My microcontroller is the STM32U545. My display controller is the UltraChip UC1628c_A, as part of a custom 160x160 monochrome LCD. Our display's only data interface is the S8 4-wire interface described on page 32 of that link. It's half-duplex SPI with an additional pin called Control/Data (CD), or sometimes Command/Data. Each byte of the message that we send is either Control or Data. We tell the controller which by driving the CD pin low for Control or high for Data during that byte (the controller reads that pin in the middle of the final bit).
Each message starts with one or more Command bytes, and most messages are followed by one or more Data bytes (up to 160 bytes in my product). I expect that the display controller requires these bytes be sent as one continuous SPI message, without stopping the clock or changing the chip-select (slave-select) line. And that is what I'm finding surprisingly difficult to do without resorting to blocking code, which would degrade the performance of other features I'm going to run on this MCU.
Earlier, I tried to achieve this by using the STM32U5’s linked-list DMA, just because its 1-step mode can generate an interrupt after every linked list item (LLI). I broke up my message so that each LLI was entirely either Control or Data. Then, in the interrupt, I would set the C/D pin to suit the next LLI before re-enabling the transmission. But being new to the STM32, I’m struggling to understand and control these rich but complex peripherals correctly, and I haven’t gotten my code to work after the first LLI. More importantly, the apparently necessary steps in the interrupt are more numerous than I expected, which makes me think that the interrupt routine won’t keep up with the SPI transmissions. Slowing the SPI baud rate could mitigate that, but it wouldn't be a good tradeoff to have to make.
My new idea is to treat the C/D pin as another data stream. Why not just prepare a buffer of Command/Data bytes to match the display-data buffer and send the two buffers in parallel? The tricky part is again synchronization, if for instance I put the C/D data on a UART. But it appears that the STM32U5’s Octo-SPI feature (intended for parallel SPI interfaces to high-speed memory chips) could do this job. I would set it for dual-SPI: two synchronized SPI MOSI lines. Octo-SPI's limitation of half-duplex is perfectly fine.

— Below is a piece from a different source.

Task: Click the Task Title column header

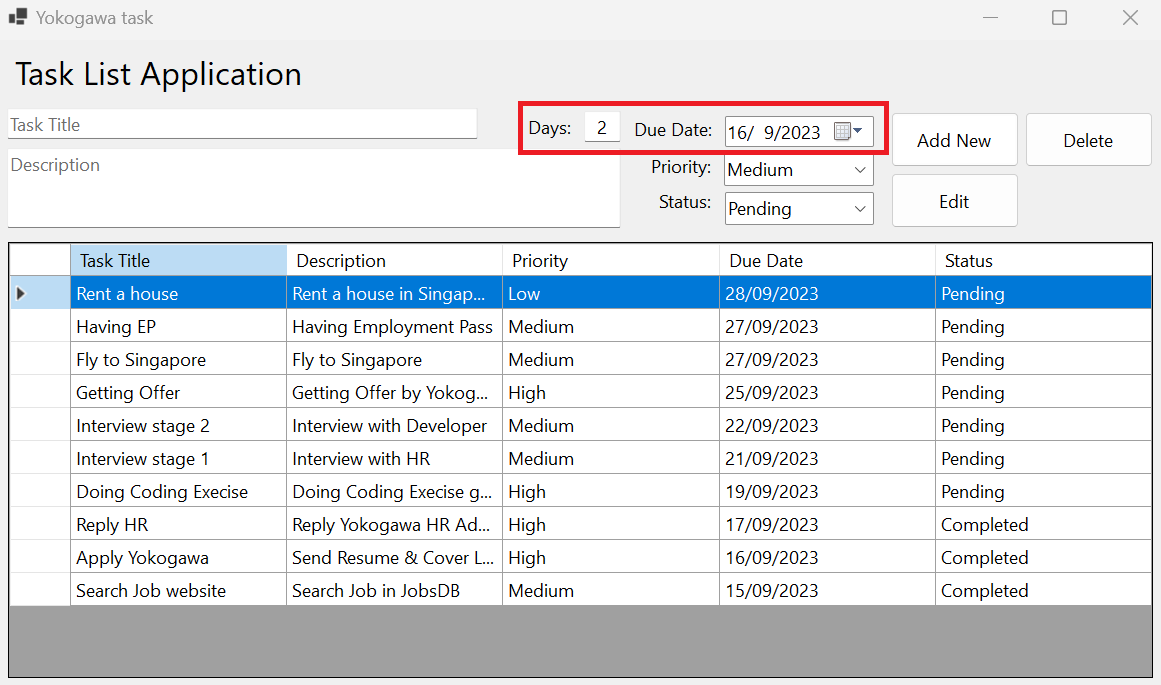Action: tap(178, 260)
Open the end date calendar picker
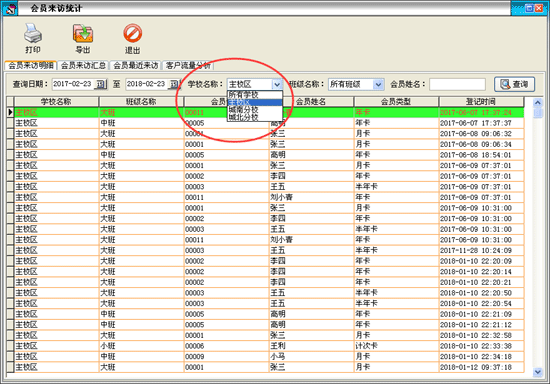Viewport: 550px width, 384px height. (x=174, y=84)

This seems good, though preparation of the data buffer would be required. It seems I can’t give the Octo-SPI peripheral separate buffers for each of its outputs; for my dual-SPI configuration, it will process one transmit buffer, sending all the even-numbered bits out one pin and the odd-numbered bits out the other. So I would have to interleave the buffer’s bits for C/D and display data. That seems worth it for the benefit of avoiding interrupts and race conditions… but I also thought my linked-list approach was going to be good at first, so I’d appreciate your advice.
Thanks!
2025-12-03 12:22 AM
Hello @wallwhit ;
How are the OCTOSPI pins connected to the device? Could you please share your hardware?
In order to start with OCTOSPI interface, you must verify if these interfaces are supported by the device. The command format and order shared in the device datasheet must be aligned with the command format and order mentioned in the STM32 reference. Note that, the controllers interfaces work only as masters and support the Single-SPI (legacy-SPI). The interfaces do not support full duplex. Therefore, it cannot send and receive data simultaneously.
Check the STM32U545 errata sheet for any known limitations and workarounds.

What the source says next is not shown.